Il Castello aragonese durante le prove dell'allestimento
3 minuti per la letturaCOSENZA – Giancarlo Cauteruccio protagonista della prima giornata di Primavera dei Teatri, il festival al via oggi a Castrovillari e che per una settimana attirerà le attenzioni di tutti gli appassionati di teatro contemporaneo. Il regista, da anni tra i protagonisti assoluti dell’avanguardia teatrale italiana, proporrà una sua installazione dal titolo “Alla luce dei fatti, fatti di luce”, un’opera definitiva di teatro/architettura di cinque atti simultanei. L’appuntamento è per le 18 al castello aragonese, uno dei luoghi scelti insieme alla Cattedrale dei Sacri Cuori, il Comune, l’ospedale, e palazzo Cappelli.
Cauteruccio, ci spiega di cosa si tratta?
«E’ un lavoro rientra in una mia nuova visione della funzione dell’arte scenica. Dobbiamo considerare che il Covid ha evidenziato un punto zero, al quale comunque secondo me eravamo già vicini. Il nostro comportamento ha subito una forte trasformazione. Non voglio dire positiva o negativa ma una forte trasformazione e ci viene richiesta una nuova visione del mondo».
E la sua visione qual è?
«L’arte è chiamata a interrogarsi su questo. E ancor di più il teatro, che fonda le sue radici sul rapporto tra corpo, tra l’uomo, la sua esistenza, lo spazio e la natura. Dobbiamo considerare che il teatro è nato nei luoghi aperti e ha continuato a manifestarsi nei luoghi aperti fino al post Medio evo, anche nel Rinascimento, abituandosi a questo confronto con la realtà».
Provo a sintetizzare. La pandemia che stiamo vivendo potrebbe far riscoprire al teatro una dimensione che il teatro stesso aveva dimenticato e che gli era propria?
«Esatto. Quando il teatro si è spostato nei luoghi chiusi, costruiti appositamente, ha perso il rapporto che deve avere con la città e con i veri protagonisti, cioè i cittadini».
Questa sua visione la vedremo a Castrovillari?
«Questo momento di Castrovillari vuole affrontare questa questione, questo rapporto tra città e teatro. Ci saranno cinque protagonisti: l’ospedale (finalmente scoperto amico, alleato, fondamentale), il castello aragonese (le radici del nostro passato), la scuola (la nostra crescita ma anche la cultura), la cattedrale (la relazione con qualcosa che vive dentro di noi), e il Comune (il punto di riferimento civico). Luoghi che recitano la loro parte simultaneamente attraverso luci e immagini».
Lei come ha vissuto il periodo del lockdown?
«In modo molto arrabbiato per l’exploit del teatro sui social.
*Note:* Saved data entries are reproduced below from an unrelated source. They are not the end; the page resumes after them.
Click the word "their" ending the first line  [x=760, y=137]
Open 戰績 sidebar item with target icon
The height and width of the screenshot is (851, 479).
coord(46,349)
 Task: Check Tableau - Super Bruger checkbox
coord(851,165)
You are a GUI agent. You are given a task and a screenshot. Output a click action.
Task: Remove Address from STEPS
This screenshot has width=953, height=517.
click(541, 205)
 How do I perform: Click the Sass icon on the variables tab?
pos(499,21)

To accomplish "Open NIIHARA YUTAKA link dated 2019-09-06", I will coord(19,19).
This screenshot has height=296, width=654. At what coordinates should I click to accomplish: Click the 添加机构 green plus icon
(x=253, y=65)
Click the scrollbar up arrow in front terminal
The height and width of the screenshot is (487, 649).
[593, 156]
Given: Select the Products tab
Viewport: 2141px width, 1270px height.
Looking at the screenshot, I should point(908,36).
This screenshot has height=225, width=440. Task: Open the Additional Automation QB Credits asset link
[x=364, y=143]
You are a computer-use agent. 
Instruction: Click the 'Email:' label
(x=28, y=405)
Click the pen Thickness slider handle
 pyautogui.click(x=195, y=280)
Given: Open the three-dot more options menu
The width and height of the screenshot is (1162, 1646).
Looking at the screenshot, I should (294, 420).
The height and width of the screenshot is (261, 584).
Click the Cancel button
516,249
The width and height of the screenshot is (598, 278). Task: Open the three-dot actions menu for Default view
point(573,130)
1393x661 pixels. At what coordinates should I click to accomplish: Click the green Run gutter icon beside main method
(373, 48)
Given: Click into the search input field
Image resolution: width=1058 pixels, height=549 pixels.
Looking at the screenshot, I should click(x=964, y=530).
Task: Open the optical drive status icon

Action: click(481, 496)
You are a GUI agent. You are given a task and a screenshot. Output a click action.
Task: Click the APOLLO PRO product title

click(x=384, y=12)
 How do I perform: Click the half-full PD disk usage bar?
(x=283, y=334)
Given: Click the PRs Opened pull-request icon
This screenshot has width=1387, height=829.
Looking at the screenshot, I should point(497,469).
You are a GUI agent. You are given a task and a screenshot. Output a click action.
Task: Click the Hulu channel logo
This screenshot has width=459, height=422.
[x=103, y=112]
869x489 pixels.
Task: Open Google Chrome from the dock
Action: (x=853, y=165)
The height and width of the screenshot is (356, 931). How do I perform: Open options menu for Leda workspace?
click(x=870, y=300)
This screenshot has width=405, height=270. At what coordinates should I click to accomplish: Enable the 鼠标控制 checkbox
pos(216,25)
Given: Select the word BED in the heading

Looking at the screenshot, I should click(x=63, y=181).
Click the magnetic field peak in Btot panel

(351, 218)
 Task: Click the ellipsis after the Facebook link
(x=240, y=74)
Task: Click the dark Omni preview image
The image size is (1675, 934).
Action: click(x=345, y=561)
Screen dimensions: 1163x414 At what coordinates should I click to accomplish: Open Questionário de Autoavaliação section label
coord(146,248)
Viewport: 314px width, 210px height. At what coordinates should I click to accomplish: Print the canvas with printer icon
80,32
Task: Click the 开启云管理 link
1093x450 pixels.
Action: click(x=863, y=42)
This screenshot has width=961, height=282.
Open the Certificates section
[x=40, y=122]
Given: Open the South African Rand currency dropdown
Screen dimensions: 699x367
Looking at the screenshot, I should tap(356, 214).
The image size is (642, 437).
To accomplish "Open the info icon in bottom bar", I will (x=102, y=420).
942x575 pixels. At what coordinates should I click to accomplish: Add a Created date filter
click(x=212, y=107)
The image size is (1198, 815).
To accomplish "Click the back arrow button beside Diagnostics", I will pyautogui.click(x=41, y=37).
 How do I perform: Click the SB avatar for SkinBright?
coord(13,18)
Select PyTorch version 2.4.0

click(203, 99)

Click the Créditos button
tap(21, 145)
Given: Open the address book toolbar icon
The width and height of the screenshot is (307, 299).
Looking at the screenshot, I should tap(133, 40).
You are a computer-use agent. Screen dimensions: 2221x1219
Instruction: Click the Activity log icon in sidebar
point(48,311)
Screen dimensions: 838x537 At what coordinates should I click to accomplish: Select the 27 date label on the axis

Una cosa pericolosa, si dimentica che il teatro è l’unica arte irripetibile. Bisognava iniziare a pensare a come il teatro deve misurarsi con le nuove tecnologie. Lo dice uno che lo intuì 40 anni fa».
Ma lo ha trovato un periodo ispirante?
«Ho recuperato il valore del silenzio, del vuoto, dell’assenza. Siamo riusciti a capire che avevamo esagerato col rumore creato. Ora bisogna ridisegnare la funzione e il senso dell’arte».
Ha capito, invece, qualcosa di nuovo?
«Più che di nuovo diciamo che ho trovato conferma che abbiamo bisogno di fondare la nostra esistenza sulla qualità e non sulla quantità. Basta numeri, entità che possono reagire e che ci siamo ritrovati come nemici. Piuttosto, abbiamo ritrovato come amico lo sguardo, che noi adesso cerchiamo per solidarizzare, per comunicare una forma sentimentalmente nuova. Prima non ci guardavamo, o ci guardavamo con sospetto. Chiunque poteva essere l’untore. Abbiamo invece capito che se ci guardiamo negli occhi ci nutriamo di vero nutrimento».
Per un calabrese fare questa installazione in Calabria, in un periodo difficile, ha un significato particolare?
«Sì. Vorrei iniziare a pensare a un ritorno alla terra madre e poter restituire qualcosa, la mia esperienza giovanile prima di andare a Firenze me la porto intensamente dentro».